Vincent Massol wrote:
How much duplication do you reckon there is between
the 2 classes?
Might be worth refactoring and have a common ancestor to share code?
Hi,
There already is a common ancestor... It just happens that these 2
extensions use a similar xclass, yet different enough not to justify a
common method. At least not one common between these two, but maybe we
can have a common ensureClassDocumentIsProperlyDefined method used by
all the code that creates a class dynamically.
I had a discussion with Jerome about the skin extensions plugin(s), the
main point being: Should there be only one plugin that offers both
Javascript and CSS extensions? I said yes, as SkinExtensions isn't
really a plugin, but a concept, or a meta-plugin, currently implemented
in JavaScript and Style extensions, but that can be further explored.

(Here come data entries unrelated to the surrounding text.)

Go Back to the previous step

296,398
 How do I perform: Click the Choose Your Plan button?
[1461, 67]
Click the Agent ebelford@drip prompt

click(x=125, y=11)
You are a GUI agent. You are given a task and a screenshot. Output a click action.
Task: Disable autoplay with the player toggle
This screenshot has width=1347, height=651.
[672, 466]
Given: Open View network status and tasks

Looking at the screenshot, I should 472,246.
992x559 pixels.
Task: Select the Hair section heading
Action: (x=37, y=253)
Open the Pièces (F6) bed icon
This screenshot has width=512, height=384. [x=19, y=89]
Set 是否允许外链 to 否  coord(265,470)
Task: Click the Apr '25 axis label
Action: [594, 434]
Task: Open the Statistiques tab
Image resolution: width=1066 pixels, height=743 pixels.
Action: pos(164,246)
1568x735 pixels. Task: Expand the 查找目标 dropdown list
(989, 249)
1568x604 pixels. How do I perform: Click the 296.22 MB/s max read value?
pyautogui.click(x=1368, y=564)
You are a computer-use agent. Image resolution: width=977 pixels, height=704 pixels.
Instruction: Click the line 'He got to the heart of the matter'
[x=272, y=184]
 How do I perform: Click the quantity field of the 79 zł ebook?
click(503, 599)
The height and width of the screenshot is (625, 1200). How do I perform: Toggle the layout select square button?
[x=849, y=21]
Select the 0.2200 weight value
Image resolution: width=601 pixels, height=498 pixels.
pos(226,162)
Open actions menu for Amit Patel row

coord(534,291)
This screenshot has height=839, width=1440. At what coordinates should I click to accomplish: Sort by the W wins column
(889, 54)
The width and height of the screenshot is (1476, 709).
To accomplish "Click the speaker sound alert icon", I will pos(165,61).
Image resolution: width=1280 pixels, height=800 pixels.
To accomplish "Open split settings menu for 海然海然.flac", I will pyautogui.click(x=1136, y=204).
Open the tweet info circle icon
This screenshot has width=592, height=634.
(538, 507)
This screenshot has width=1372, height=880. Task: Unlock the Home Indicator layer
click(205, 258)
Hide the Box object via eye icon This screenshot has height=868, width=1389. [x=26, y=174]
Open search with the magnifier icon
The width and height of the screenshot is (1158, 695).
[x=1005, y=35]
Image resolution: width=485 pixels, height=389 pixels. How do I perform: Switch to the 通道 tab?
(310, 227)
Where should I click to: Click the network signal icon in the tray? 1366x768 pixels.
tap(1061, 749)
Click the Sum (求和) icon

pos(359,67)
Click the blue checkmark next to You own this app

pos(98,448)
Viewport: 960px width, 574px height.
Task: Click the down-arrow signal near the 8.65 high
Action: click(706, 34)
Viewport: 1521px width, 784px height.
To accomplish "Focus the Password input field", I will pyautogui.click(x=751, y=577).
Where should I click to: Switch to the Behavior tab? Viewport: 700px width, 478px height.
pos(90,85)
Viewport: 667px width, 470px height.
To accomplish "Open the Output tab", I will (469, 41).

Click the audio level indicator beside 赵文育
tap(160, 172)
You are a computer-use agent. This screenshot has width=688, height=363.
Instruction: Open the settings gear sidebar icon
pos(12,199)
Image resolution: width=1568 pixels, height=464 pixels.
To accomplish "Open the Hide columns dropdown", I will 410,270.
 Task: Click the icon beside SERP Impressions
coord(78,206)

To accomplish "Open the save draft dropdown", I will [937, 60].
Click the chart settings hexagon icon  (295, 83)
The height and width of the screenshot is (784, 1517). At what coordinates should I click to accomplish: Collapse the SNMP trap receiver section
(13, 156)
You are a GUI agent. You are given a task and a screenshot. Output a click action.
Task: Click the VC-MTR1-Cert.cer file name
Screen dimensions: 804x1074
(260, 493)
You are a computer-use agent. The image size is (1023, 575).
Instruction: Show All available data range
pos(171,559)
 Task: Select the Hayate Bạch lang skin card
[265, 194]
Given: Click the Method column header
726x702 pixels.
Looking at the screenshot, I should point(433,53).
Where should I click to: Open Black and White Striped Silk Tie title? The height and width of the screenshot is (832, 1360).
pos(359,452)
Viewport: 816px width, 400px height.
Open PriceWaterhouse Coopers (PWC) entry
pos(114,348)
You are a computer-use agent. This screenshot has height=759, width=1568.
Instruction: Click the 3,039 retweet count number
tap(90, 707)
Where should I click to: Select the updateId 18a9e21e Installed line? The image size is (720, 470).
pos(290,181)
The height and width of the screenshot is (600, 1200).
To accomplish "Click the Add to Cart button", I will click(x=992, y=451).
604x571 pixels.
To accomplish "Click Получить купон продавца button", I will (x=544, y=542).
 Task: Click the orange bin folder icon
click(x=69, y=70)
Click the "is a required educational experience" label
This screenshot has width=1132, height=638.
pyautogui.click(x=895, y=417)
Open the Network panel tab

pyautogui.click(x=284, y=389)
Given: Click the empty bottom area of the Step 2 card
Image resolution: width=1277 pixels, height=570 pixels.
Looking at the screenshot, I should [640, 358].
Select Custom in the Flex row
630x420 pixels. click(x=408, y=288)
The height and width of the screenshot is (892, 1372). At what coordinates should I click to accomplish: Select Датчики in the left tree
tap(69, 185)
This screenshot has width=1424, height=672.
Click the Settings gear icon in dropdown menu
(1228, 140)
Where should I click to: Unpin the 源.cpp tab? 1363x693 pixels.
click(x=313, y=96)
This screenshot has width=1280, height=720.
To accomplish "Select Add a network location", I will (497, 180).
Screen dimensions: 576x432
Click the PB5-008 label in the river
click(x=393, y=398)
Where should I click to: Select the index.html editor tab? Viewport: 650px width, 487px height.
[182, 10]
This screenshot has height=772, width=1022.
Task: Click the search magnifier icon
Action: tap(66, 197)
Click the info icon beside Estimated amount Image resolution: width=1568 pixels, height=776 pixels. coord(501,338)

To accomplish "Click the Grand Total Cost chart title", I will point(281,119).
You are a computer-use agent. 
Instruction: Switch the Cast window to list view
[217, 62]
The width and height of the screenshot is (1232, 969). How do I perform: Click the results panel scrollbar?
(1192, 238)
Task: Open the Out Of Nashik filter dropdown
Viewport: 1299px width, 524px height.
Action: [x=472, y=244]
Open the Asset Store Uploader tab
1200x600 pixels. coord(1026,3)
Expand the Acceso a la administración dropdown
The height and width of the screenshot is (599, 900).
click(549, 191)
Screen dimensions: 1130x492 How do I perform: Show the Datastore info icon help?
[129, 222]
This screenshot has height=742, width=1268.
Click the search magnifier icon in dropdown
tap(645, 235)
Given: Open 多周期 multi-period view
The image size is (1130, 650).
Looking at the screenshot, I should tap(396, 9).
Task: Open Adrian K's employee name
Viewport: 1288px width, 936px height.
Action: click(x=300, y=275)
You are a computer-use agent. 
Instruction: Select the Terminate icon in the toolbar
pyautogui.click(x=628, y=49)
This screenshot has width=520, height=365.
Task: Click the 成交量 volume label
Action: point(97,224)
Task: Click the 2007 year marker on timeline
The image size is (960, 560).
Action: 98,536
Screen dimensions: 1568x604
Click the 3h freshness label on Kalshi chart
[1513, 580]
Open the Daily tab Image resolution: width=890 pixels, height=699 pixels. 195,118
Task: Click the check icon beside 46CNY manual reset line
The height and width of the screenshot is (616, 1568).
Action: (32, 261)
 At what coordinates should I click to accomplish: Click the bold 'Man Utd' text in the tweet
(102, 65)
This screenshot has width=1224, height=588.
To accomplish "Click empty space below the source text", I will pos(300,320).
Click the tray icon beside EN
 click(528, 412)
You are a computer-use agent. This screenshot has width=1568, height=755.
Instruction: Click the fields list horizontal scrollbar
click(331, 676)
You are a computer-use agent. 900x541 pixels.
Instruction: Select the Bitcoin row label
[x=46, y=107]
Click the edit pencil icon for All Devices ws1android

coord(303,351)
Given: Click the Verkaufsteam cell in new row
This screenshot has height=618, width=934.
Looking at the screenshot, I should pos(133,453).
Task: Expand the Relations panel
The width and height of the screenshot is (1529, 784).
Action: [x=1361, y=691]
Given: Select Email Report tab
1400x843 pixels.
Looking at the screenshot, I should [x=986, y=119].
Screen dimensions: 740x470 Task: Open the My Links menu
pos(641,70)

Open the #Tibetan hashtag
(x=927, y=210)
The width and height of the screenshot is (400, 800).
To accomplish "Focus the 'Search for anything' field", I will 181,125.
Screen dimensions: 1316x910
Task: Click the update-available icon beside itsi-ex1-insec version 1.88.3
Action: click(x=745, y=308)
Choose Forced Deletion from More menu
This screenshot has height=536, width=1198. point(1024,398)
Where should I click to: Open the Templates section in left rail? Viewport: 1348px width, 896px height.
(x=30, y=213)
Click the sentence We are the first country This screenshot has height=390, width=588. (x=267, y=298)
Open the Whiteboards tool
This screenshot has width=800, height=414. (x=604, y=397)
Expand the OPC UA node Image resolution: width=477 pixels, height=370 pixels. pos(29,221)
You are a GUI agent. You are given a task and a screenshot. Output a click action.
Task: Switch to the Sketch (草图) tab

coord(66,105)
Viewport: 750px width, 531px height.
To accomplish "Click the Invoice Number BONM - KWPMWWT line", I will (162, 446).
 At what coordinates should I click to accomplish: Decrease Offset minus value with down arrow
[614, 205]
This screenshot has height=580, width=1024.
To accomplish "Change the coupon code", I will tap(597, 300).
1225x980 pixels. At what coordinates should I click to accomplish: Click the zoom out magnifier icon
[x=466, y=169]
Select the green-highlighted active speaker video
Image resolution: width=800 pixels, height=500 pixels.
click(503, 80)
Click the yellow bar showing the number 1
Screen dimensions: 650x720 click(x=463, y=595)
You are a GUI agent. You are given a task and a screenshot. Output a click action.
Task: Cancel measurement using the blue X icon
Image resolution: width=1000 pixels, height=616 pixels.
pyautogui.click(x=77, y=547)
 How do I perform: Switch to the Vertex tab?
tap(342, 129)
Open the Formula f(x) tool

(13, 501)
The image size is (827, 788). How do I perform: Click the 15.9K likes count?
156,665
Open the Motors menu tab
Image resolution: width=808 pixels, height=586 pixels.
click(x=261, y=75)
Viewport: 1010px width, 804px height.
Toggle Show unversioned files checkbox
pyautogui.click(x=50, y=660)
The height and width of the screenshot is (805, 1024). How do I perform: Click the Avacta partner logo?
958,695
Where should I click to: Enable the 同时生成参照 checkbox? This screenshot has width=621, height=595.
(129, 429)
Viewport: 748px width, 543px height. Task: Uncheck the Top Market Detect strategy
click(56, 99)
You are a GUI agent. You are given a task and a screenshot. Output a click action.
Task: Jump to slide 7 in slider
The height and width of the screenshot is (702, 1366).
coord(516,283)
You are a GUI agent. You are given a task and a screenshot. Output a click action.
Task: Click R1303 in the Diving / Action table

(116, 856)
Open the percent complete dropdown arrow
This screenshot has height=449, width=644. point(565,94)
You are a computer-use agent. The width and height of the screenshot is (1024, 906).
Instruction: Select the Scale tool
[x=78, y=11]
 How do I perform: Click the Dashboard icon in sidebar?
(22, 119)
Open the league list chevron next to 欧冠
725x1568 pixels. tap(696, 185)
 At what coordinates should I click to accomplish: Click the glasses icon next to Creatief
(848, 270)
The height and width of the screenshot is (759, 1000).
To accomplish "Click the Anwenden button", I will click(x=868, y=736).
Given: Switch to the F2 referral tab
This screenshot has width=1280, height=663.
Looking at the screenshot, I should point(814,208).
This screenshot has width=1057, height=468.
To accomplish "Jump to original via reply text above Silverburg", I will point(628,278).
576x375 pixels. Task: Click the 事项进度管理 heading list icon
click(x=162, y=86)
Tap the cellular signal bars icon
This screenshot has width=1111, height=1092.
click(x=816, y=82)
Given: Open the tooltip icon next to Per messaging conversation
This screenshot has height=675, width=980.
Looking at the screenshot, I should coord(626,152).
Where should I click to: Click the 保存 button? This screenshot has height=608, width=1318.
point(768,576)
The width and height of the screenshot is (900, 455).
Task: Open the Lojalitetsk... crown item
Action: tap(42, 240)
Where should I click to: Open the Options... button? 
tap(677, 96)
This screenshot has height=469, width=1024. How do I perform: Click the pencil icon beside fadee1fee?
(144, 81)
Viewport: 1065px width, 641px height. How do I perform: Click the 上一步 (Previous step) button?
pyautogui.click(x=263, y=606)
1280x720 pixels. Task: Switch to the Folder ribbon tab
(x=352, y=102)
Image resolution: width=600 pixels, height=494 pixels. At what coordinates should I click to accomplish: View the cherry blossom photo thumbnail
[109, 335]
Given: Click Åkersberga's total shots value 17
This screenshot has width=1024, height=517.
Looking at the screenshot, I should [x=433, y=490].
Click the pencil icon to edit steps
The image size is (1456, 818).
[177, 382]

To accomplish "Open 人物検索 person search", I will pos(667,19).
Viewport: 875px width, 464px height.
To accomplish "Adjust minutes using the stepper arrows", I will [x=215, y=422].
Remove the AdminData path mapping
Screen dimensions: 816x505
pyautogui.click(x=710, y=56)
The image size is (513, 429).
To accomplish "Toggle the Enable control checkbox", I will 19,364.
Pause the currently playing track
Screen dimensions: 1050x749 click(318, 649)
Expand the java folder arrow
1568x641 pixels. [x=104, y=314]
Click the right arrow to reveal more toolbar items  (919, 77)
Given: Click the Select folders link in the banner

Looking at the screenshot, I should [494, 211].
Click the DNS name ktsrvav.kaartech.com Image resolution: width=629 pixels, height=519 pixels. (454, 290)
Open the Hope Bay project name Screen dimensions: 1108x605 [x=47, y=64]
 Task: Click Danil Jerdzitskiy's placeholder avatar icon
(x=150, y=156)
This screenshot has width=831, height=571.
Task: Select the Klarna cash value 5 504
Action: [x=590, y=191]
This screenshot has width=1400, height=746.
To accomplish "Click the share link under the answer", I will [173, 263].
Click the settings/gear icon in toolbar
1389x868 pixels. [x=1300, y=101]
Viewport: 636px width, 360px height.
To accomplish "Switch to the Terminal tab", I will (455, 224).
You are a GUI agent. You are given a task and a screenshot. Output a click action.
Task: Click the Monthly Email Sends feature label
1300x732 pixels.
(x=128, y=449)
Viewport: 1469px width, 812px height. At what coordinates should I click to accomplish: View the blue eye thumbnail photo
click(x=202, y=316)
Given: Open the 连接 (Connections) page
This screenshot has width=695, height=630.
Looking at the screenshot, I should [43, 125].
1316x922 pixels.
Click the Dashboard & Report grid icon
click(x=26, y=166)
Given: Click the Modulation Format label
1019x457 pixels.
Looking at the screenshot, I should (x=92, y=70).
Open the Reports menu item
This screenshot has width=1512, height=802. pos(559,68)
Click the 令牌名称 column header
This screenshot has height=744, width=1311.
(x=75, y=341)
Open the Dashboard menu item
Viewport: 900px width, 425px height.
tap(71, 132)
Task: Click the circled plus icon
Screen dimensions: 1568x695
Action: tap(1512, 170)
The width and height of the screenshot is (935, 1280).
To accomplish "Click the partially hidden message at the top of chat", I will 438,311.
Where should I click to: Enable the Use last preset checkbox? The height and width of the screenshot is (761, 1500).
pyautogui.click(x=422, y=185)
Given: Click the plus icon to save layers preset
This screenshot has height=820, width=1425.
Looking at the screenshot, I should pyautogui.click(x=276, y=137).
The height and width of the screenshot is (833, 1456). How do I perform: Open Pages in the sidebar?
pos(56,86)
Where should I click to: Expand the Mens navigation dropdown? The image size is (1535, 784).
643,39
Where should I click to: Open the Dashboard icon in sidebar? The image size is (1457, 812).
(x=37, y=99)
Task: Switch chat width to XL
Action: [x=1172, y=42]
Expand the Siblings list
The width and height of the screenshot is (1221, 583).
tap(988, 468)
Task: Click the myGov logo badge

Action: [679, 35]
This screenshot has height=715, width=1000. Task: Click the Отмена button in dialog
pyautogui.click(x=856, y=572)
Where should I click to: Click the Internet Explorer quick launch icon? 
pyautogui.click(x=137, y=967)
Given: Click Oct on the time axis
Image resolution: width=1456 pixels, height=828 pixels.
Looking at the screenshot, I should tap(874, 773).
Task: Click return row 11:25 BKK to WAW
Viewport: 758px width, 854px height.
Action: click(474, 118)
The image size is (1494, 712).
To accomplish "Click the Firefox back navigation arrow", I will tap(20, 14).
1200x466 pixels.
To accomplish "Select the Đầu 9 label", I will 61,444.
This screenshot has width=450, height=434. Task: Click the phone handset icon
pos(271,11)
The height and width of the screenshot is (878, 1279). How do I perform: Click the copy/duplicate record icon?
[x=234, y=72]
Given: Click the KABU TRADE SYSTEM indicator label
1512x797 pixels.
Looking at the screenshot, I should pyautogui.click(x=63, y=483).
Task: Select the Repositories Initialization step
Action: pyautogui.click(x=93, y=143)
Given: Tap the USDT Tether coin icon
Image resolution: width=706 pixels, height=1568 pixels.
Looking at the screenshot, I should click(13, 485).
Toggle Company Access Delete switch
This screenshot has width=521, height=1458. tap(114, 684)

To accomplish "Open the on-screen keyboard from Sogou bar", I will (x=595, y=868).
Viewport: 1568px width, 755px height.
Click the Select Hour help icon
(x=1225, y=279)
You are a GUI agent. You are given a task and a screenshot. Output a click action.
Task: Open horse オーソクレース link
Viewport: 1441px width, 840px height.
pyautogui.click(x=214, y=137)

For example, another idea was to have LinkExtensions, which offer the
ability for a page to "advertise" some links:
- a Project Description application could publish links to DOAP profiles
for every project page
- a Social Networking application could publish FOAF documents for each user
- a slideshow application could publish first/prev/next/last/index links
which would appear nicely in the navigation bar in Opera and in Firefox
with the Site Navigation Bar extension; this is applicable for any
structured multi-document information
- link to a custom RSS feed
- link to a RDF/OWL description of the document
This is pretty different from Jsx and Ssx, because there's no need for
xobjects. Still, the same principle is used: the content pulls in links.
The format of the links is quite different, though, so having one class
that generates 5 types of links (jsx, static js file, ssx, static css
file, user-defined link) is not clean enough.
And maybe sometime later we'll come with another type of skin extension,
with a different way of working. And I think that by now we've learned
that trying to make one class that should do more things is not a good
idea, as otherwise we'll end up with huge classes, so it is not
extensible enough to just add new methods and new if-then-else blocks
whenever we want to add a new type of extensions. I'd say that the
current model is good enough, as it provides a common framework and
allows each extension type to define its own rules, keeping them
separate (each extension type can be enabled or disabled in xwiki.cfg)
Yep, just had another idea of skin extensions for the future, XBL
extensions; but that is for much later, when we'll be able to use XBL files.